Speech Recognition for Cell Phones Comes of Age

The new Google Nexis One. (Image credit: Google)

Speech recognition technology has come a long way in recent years, and one of the fastest areas of growth is the cellphone market.

Now, the availability of 3G-enabled mobile devices with fast, always-on Internet connections and the ability to train voice modeling software with millions of phone users – a process called crowd sourcing – is helping fuel a new breed of mobile speech-recognition apps that work quickly and are amazingly accurate.

Speech recognition software has been around for years, but they were often frustrating to use because they typically required users to "train" them for optimal word recognition or to speak slowly.

"In the early days, the capabilities of the technology combined with the computing power of the various devices required that you have training so that [the software] would have data about the specific user ... and not use up too much computer power," explained Mike Thompson, senior vice president and general manager of Nuance Mobile, which makes the Dragon Dictation and Dragon Search apps for the iPhone and iPad. (Read more iPad news.)

But the computing power of today's smartphones is such that voice training is no longer required. The digital voice models that form the basis of today's speech recognition software are sophisticated enough that they can learn — on their own — their users' verbal quirks.

They're also fast: Dragon Dictation, for example, can transcribe words spoken at normal speed.

The power of the masses

Mobile voice-recognition apps also have other advantages over their older desktop counterparts.

One is the ability to communicate with powerful central computers, or servers, that can combine information from millions of users and then make broad generalizations that help improve the apps' overall ability to recognize words.

"The first time you speak to the phone, we put a cookie" — a kind of digital tag — "on your device and when you say something we call up your personal language model from our servers and use it to get better accuracy," said Dave Grannen, president and CEO of speech recognition software maker Vlingo, which also has an app for the iPhone.

An individual's voice model contains information about his accent and unique way of pronouncing certain words, among other things.

The servers can combine the voice models of several speakers who have similar accents to improve the accuracy for that population.

"If you're from India and speaking English as a second language on Vlingo, we work pretty darned well. If you're from Germany speaking English, it doesn't work so well," Grannan told TechNewsDaily.

The reason? Vlingo has many more Indian-speaking users that German-speaking ones, so the voice model for Indians is generally better than that for Germans.

Smart apps

Today's speech-recognition apps for smartphones can also learn from their mistakes.

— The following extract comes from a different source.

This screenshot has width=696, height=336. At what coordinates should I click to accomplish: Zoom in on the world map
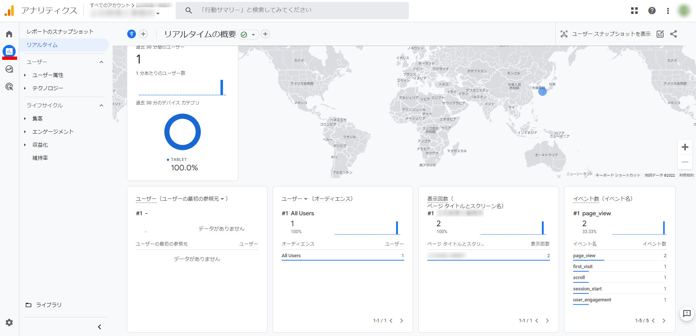pyautogui.click(x=685, y=147)
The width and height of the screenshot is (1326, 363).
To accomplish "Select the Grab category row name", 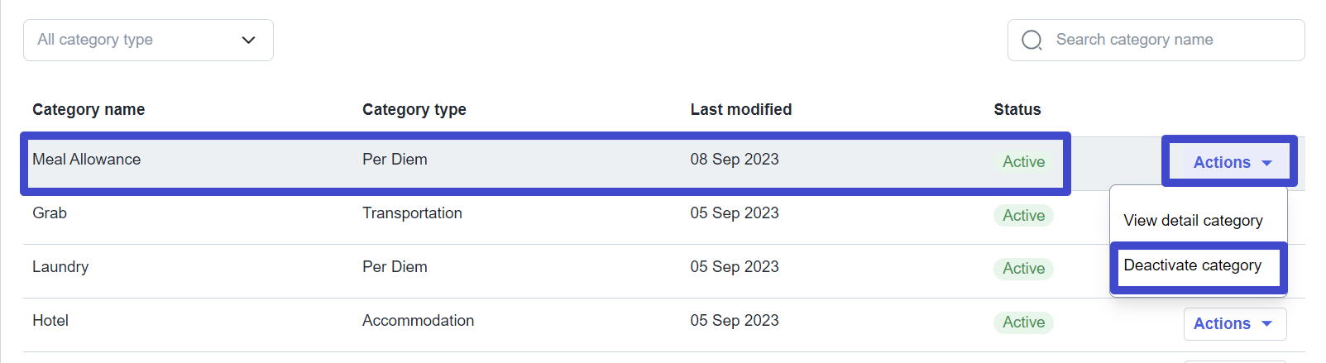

If an app misspells a word, users can use the keyboards on their devices to correct the mistake, and the correction is noted on the server so it is less likely to recur.

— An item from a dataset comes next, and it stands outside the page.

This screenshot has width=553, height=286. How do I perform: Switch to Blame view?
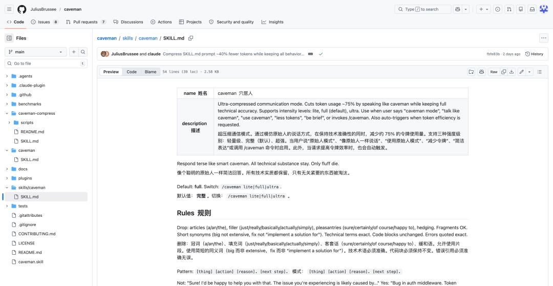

Dragon Dictation and Dragon Search also pay attention to where a speaker is talking and can take steps to reduce background noise so a person's words are more understandable.

"If you're driving down the road in your car, you might have the window partway down, or the radio is on, or there's another person in the car with you. All of those kinds of sounds are predictable and can be eliminated through something called acoustic echo cancellation," said Dragon Dictation's Thompson.

Acoustic echo cancellation is a server-side process and also benefits from crowd sourcing. The more people who use the apps in similarly noisy environments, the better the software gets at ignoring background noise.

"Just like many forms of software, as you collect more data and expertise, you're continually pouring that back into the products," Thompson said in a telephone interview.

'Getting mainstream'

Vlingo's Grannan notes that it's only been in recent years, as fast 3G-enabled cellphones have become ubiquitous, that crowd sourcing and server-side voice analyses has really taken off.

"Before we had 3G, it was hard to do this," Grannan said.

In the future, speech recognition software will be more deeply integrated into a variety of devices, Thompson predicts.

"You're going to see a large number of devices roll out with speech recognition baked into the device," he said. "It will be built into messaging systems and the search functionality and all the apps on a phone."

This trend is already happening. Apple's iPhone 3GS, for example, includes native speech recognition capabilities that allow users to voice-dial people in their address books.

Speech recognition "is getting mainstream attention, and that's driving our business in a very positive way," Thompson said.